The beauty about Dialectical Behavioural Therapy is you begin to understand the fundamentals of your own behaviours and feelings, and slowly work through ways to be able to manage your own emotions when you are trigger and when crisis presents itself. All though I wasn't able to apply my skills when I was triggered the Thursday I was suicidal, I was lucky enough to be able to analysis where I wasn't managing, and look at the moments of distress tolerance and what to do next time I am put in the position I was put in.
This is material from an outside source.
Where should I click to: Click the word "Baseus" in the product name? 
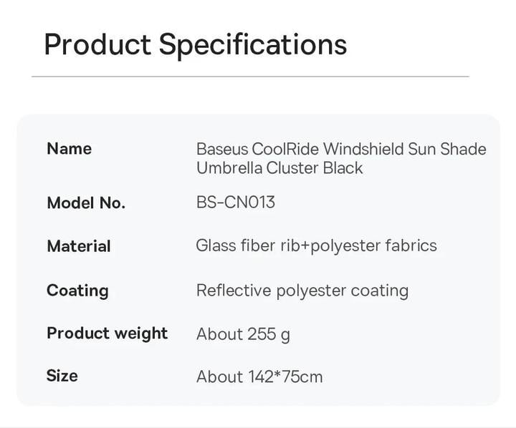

The thing with BPD crisis is we are not aware of the main emotion driving us until afterwards. So for example, on this chart towards the right hand corner you can see my emotions I was feeling when I was distressed. I started to feel angry, fear and tense when I was put in the same position again. I was re traumatised and taken back to my past where I was feeling my most vulnerable. Due to not wanting to sit with those feelings of distress again, I withdrew from my surroundings and isolated myself. Another feeling that was driving me to isolation was feeling ashamed that I would have to reach out for help when I was triggered.
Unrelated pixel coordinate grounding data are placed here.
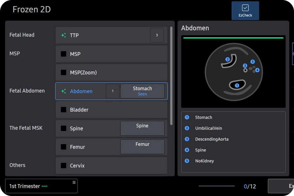Viewport: 294px width, 196px height.
Task: Open the TTP image count box
Action: [x=157, y=35]
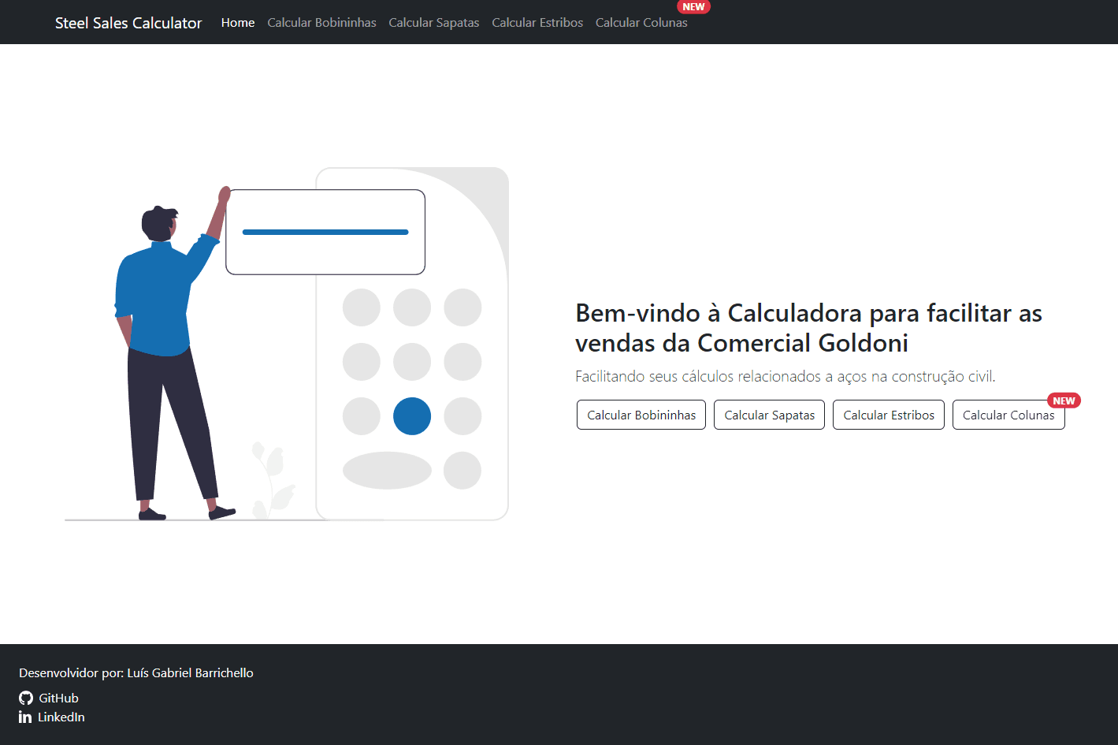This screenshot has width=1118, height=745.
Task: Click the calculator display bar in the illustration
Action: [325, 231]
I wanted to share this to show everyone the complexity of the BPD mind and how we experience all these intensified emotions which can spiral into a cycle. The red writing on the chart show the times I should of used phone coaching and where I was experiencing past pain. Then the present is where the present feelings were present. As you can see by the chart, it wasn't as simple as being able to apply the skills needed or pick up the phone to call my psych at the time. I was driven by a lot of fear, which is valid considering everything I have gone through.
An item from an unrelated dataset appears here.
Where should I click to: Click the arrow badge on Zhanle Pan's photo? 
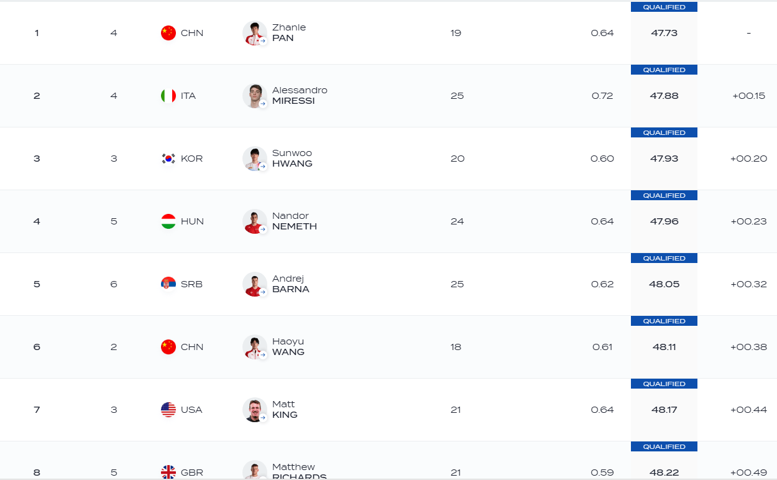(263, 41)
I think the best thing people can do to understand the way people with mental illness behave is understanding the persons experience and background, and actually LISTENING to them attentively. I feel people really get lost in moments which can really sabotage important relationships. I know when I develop a close connection with someone, I do not share my past trauma to excuse my behaviours when I become triggered. I share my experience with people to develop understanding and connection. I am still trying to master the technique of sitting with my emotions in the present, as I dissociate as I dont want to feel past trauma anymore than I already do. I am proud to know my individual therapist said today I am excelling in the program. I am lucky to have a professional who validates me and understands why I am shaped the way I am, and why I feel the way I feel.